• _Items_

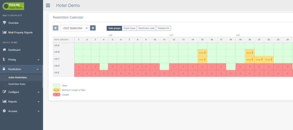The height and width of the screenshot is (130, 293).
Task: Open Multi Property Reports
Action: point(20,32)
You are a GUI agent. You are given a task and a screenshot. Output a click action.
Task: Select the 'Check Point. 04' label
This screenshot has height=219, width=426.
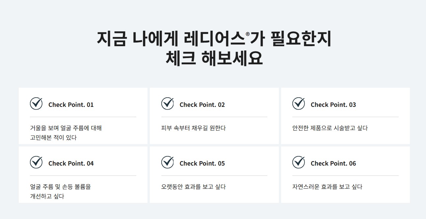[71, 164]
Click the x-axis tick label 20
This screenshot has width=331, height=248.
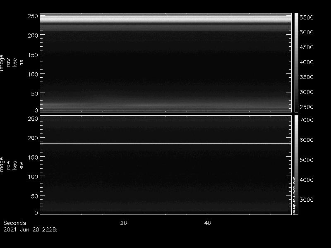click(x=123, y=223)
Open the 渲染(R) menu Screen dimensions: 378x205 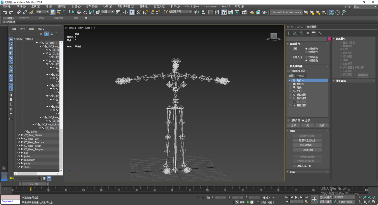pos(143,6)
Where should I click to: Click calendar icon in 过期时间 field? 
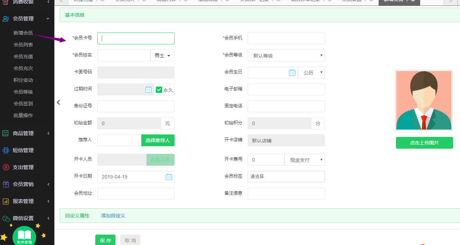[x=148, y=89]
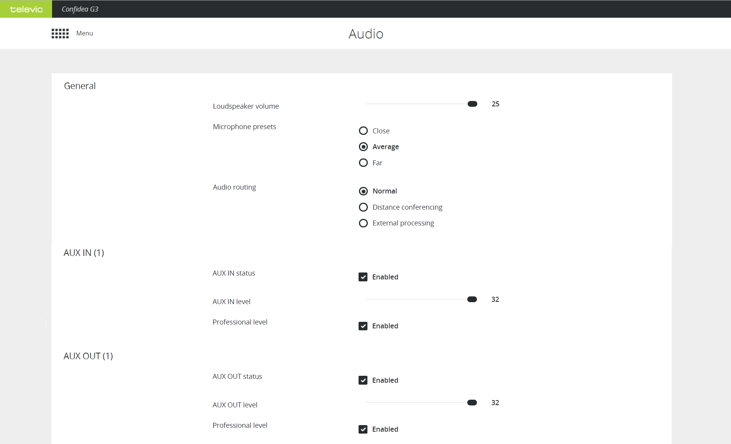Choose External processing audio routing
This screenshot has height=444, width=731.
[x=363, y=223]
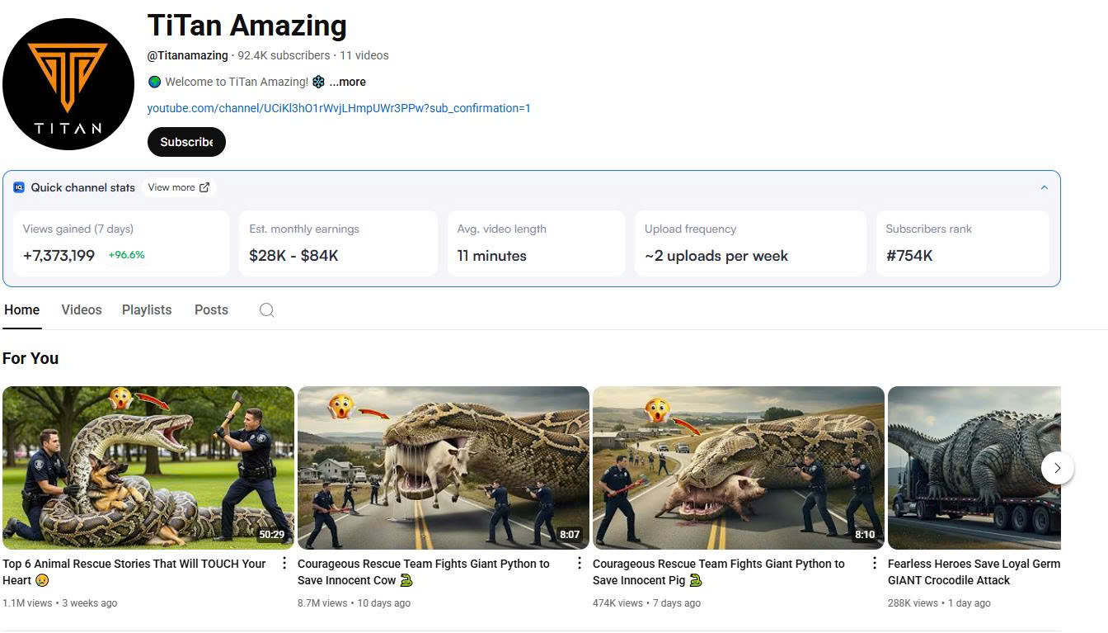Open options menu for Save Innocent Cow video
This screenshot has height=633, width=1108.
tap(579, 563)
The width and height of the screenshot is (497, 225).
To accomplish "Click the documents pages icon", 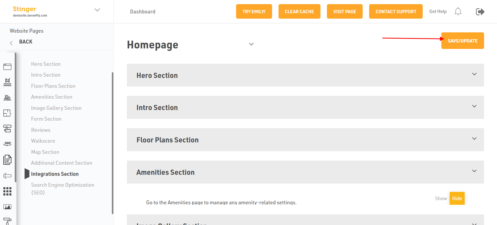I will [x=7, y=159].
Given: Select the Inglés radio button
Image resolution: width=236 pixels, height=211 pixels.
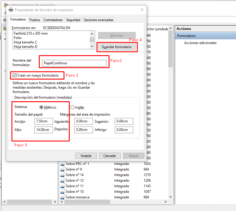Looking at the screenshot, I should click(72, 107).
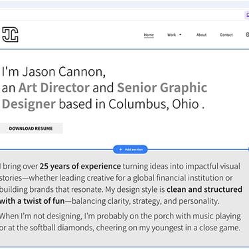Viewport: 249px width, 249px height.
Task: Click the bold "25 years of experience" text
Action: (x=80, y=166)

• _What you will do_
Find every line in the material that contains the string "This", and copy each of those lines. Case counts.

• _Reply_
This screenshot has height=219, width=426.
This screenshot has width=331, height=248.
This screenshot has height=444, width=731.
This screenshot has height=633, width=1108.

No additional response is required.